I think your different style of debate will make our discussions much more interesting and enjoyable. I love to debate because people do get caught up in them and winning isn’t about points or money but about helping people in the best way each side knows how,

I’m sorry if there were complaints about questions; everyone knows I beg for questions. The only reason I can think of that would cause anyone to complain is that they are tired of reading my answers. They want you to stop asking me questions so that I will stop answering them.

I said to you that I had asked my team about your theory and their reply was that it may occur as the result of RSD following the use of the tourniquet for Bier blocks! If I understand your answer correctly, your team is saying that a tourniquet followed by a block can cause IRI. If they believe that, I wish they would publish it. IRI experts don’t agree on exactly how long the tourniquet must be applied, but I don’t recall anyone estimating less than 15 minutes.

Evidence that tourniquet ischemia (TI) for the brief period when blocks administered could lead the experts to reconsider how long an ischemia must exist before IRI develops.

Still, this would only show that briefer periods of TI are necessary to develop IRI, NOT that the RSD plays any role in causing it. Physicians don’t blame the underlying condition that required the TI and surgery as in any way causing IRI.

I’m curious about the role the vascular surgeon plays in your RSD treatment team. I would imagine it would be finding the cause of the cyanosis/hypoxia, so what does she/he have to say about that? Is he/she working to identify that cause? Does she/he have any opinion?

Thank you for your offer to explain the mechanism of the action of HBOT for RSD but as I thoroughly research all treatments I have, I was well informed before I started my 50 dives. Sorry I didn’t make myself perfectly clear: I intend to write a post on the mechanisms of action so others will have a reason to read more about the immune response to trauma and IRI.

I have never seen anything in the literature about the mechanism of action of HBO in RSD; it is the mechanism of action in skeletal muscle IRI, so whatever you learned in your research probably has nothing to do with what I will write about.

I want to make it clear that I believe that standard protocols for HBO are inappropriate for RSD, and that special precautions (the same ones used for IRI) are essential. Many RSD people have tried HBO because they learned it helped someone else, and when these precautions were not taken, a lot of them reported initial improvement followed by catastrophic relapse; sometimes coming out even worse than they went in.

All of this will be discussed at length in my upcoming post on HBO.

I wrote: RSD “experts” want to believe this disease is caused by a nerve injury, but they can’t prove it. They have done a damn good snow job on us, though; we think they’ve proved it. And you replied:

Vicc I think the fact that nerve blocks, ketamine, mirror imagery amongst many other treatments have proven to be helpful in RSD is proof enough that this is an injury of the nervous system. They simply wouldn't work otherwise.

- COLLECTED MATERIAL:

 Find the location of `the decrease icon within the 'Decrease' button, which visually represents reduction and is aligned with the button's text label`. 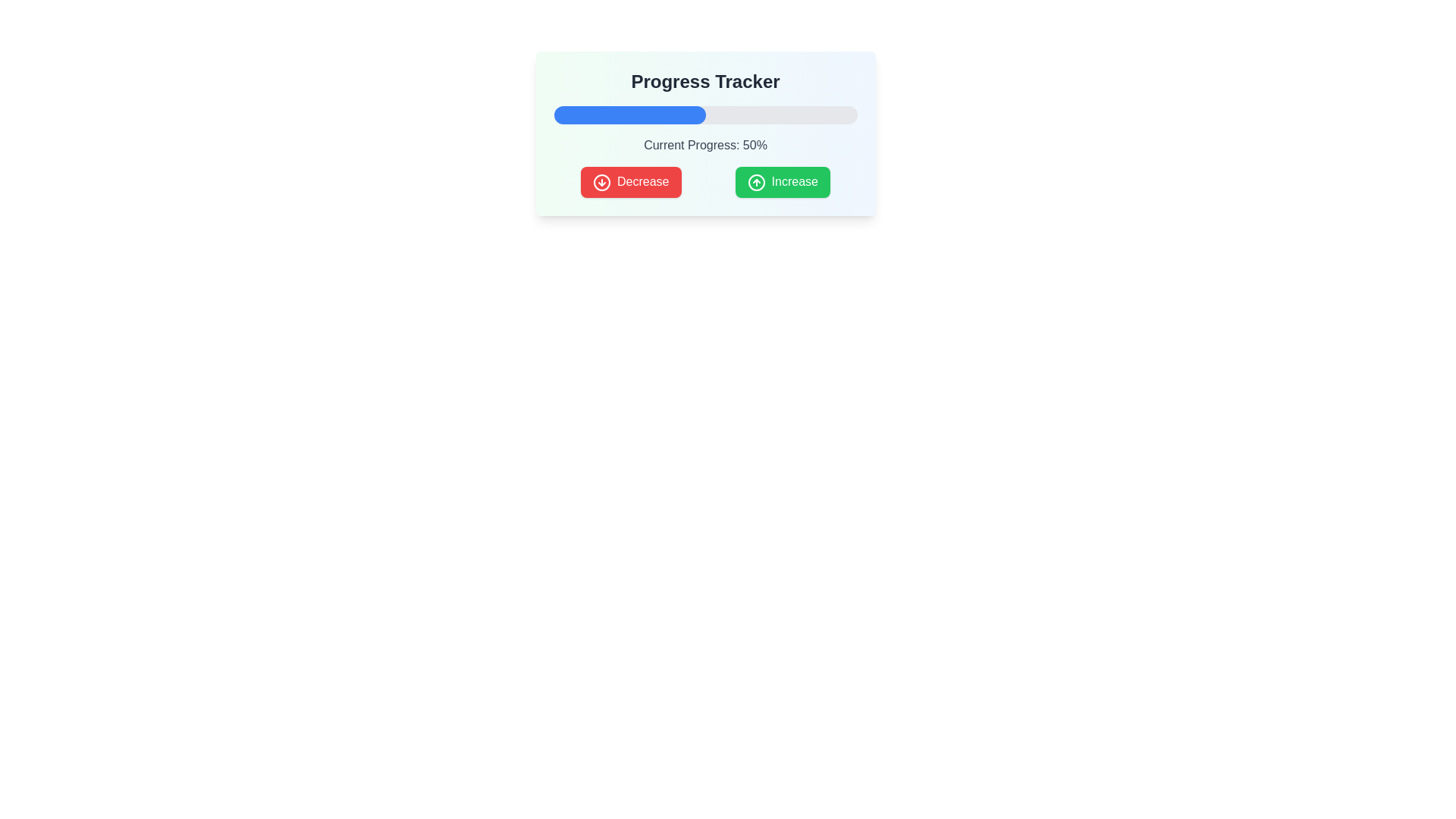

- PROMPT 1:
Translate this sentence from the RSD debate into Spanish: "All of this will be discussed at length in my upcoming post on HBO."
- PROMPT 2:
Carry on the debate about RSD and IRI, starting after its last paragraph.

- WRITTEN RESPONSE 1:
Todo esto se analizará en detalle en mi próxima publicación sobre HBO.

- WRITTEN RESPONSE 2:
I don’t dispute nerve injury; I argue that it is the result, not the cause of RSD. The fact that drugs can provide temporary pain relief doesn’t prove that nerve damage causes RSD; it only proves that drugs can relieve neuropathic pain.

I stand by what I said in many previous posts: There is absolutely no research linking any nerve injury, any place on the body, with RSD, Hell, they can’t even find any nerve damage in what they call CRPS-I. If you want to prove me wrong, find some research.

I would now like to refer to your quote " I WISH RSD 'EXPERTS" WOUULD BE THIS HONEST. IF THEY WERE THEY WOULD STOP PRETENDING THAT CYANOSIS DOESN'T EXIST IN RSD AND ADMIT IT IS THE MOST LIKELY CAUSE OF OUR RSD. THEY WOULD TELL US THE TRUTH. RIGHT NOW THEY ARE LYING TO US AND IT'S HURTING US"


First, if you change the font from lower to uppercase, most people follow the quote with the words (emphasis added). That way the reader knows I didn’t use caps.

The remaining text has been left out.